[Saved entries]
⟨
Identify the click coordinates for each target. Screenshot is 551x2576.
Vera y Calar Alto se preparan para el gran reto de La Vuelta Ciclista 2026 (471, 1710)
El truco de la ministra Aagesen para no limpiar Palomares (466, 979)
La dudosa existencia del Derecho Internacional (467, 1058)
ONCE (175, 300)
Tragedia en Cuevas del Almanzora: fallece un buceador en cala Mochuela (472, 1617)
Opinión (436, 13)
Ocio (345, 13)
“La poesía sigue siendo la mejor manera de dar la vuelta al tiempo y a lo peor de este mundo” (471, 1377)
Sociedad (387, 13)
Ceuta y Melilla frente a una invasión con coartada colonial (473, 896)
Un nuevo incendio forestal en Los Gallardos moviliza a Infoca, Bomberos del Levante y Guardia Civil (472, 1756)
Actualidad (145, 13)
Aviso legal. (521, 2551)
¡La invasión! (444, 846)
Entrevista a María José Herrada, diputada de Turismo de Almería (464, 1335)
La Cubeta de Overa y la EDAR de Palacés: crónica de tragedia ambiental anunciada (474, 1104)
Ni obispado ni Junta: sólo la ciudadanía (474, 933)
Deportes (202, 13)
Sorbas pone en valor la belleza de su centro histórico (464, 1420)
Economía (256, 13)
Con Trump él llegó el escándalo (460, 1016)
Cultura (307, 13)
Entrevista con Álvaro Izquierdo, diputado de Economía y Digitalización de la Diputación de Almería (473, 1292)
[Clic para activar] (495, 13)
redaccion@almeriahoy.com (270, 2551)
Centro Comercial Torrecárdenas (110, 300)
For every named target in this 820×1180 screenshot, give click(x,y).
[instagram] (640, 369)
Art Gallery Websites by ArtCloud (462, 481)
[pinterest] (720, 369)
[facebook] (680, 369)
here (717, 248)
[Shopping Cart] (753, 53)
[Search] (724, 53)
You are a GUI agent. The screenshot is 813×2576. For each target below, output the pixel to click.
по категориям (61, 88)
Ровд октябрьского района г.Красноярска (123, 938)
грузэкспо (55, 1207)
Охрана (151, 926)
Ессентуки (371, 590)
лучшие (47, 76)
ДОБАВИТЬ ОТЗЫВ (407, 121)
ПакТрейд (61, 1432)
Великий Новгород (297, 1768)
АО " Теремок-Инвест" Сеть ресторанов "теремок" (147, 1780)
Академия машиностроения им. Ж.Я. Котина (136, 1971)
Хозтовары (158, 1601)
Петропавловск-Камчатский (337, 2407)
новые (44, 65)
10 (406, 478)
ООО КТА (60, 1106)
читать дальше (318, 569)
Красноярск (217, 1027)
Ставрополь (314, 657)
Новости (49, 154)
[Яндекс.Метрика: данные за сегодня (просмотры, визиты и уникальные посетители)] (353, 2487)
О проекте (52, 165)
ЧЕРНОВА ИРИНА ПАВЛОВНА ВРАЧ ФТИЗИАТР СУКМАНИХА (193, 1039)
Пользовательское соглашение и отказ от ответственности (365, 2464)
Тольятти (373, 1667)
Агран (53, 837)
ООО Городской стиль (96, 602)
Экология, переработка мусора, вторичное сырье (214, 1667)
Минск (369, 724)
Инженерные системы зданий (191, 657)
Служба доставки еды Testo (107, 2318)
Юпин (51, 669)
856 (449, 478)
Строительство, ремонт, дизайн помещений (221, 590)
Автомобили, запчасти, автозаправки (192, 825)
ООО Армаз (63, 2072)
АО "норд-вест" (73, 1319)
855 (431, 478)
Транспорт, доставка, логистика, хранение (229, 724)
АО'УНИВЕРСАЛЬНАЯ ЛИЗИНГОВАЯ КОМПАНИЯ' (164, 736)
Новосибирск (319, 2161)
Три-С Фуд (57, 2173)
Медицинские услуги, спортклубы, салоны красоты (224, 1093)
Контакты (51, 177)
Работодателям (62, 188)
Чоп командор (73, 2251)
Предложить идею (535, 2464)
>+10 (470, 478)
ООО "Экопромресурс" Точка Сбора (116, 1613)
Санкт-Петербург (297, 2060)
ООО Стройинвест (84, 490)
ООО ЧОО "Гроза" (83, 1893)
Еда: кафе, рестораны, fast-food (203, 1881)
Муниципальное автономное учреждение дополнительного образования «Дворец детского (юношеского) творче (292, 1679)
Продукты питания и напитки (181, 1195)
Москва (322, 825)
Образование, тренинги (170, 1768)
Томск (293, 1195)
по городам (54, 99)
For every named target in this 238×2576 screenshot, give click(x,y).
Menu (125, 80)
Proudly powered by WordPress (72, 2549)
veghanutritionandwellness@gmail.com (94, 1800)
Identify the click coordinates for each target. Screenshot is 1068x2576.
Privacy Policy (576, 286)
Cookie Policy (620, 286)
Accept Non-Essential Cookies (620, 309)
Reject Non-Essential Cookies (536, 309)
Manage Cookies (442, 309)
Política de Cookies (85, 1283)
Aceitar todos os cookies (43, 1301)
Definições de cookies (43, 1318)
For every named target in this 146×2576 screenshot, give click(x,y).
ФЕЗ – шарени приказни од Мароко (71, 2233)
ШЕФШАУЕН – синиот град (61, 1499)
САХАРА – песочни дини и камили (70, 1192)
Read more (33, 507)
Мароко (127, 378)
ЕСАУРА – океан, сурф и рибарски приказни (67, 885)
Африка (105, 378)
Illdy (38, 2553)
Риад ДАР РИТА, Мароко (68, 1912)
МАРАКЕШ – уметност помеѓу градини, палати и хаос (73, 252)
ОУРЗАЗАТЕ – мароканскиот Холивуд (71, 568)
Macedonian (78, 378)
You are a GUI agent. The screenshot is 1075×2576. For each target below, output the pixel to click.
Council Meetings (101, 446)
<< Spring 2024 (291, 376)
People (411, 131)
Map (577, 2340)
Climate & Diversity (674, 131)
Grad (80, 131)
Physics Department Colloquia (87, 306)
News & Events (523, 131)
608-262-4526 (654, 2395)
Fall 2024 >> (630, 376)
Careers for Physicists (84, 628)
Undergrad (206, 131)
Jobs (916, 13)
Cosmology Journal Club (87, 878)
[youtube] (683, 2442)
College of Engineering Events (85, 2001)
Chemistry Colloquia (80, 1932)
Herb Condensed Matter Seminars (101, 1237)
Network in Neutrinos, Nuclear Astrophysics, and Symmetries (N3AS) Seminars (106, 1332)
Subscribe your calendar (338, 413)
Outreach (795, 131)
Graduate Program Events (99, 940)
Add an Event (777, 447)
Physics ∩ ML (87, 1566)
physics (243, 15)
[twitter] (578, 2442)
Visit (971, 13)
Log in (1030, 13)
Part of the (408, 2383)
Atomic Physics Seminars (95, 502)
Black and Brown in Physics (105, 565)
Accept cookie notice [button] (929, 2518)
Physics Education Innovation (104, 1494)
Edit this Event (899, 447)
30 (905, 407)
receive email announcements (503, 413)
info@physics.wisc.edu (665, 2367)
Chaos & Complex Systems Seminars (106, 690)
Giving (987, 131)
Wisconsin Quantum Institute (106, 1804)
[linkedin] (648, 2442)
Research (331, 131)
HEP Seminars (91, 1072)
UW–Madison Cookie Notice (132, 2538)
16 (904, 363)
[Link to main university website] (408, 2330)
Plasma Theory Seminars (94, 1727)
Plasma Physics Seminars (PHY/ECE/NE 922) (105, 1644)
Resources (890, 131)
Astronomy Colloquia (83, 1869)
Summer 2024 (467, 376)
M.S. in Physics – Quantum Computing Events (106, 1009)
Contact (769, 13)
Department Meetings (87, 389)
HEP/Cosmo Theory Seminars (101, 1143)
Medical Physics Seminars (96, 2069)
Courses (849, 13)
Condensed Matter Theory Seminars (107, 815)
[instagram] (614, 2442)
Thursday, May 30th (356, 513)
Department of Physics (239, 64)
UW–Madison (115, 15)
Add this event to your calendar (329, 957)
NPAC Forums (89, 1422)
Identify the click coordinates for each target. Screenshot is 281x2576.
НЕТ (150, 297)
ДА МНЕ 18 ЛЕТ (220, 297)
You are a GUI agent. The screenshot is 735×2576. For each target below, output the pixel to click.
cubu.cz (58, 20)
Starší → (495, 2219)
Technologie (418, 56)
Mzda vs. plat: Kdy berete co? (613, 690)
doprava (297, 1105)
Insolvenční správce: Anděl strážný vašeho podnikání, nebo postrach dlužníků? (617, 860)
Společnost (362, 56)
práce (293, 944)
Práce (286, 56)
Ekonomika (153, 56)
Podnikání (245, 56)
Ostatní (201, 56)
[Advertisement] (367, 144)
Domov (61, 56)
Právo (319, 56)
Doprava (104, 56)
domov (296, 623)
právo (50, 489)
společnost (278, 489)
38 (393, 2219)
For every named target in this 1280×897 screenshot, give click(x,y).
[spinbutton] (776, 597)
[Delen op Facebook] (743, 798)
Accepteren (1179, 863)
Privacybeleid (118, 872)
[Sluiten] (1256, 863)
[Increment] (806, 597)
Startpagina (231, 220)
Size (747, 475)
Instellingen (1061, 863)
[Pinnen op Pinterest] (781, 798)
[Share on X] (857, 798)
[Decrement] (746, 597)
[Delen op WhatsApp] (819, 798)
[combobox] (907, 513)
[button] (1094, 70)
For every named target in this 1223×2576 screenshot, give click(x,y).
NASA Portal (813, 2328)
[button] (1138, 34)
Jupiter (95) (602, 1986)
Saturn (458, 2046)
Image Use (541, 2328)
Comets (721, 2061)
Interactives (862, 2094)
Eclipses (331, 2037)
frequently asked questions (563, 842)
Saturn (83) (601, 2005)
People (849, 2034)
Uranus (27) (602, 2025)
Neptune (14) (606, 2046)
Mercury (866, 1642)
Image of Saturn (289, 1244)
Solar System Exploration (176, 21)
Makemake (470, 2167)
⟩
▸ **EXERCISE GOAL**
State the number of lines in these entries that include the string "Plasma". Provide nothing beyond that number.

▸ **RESULT OF THE EXERCISE**
2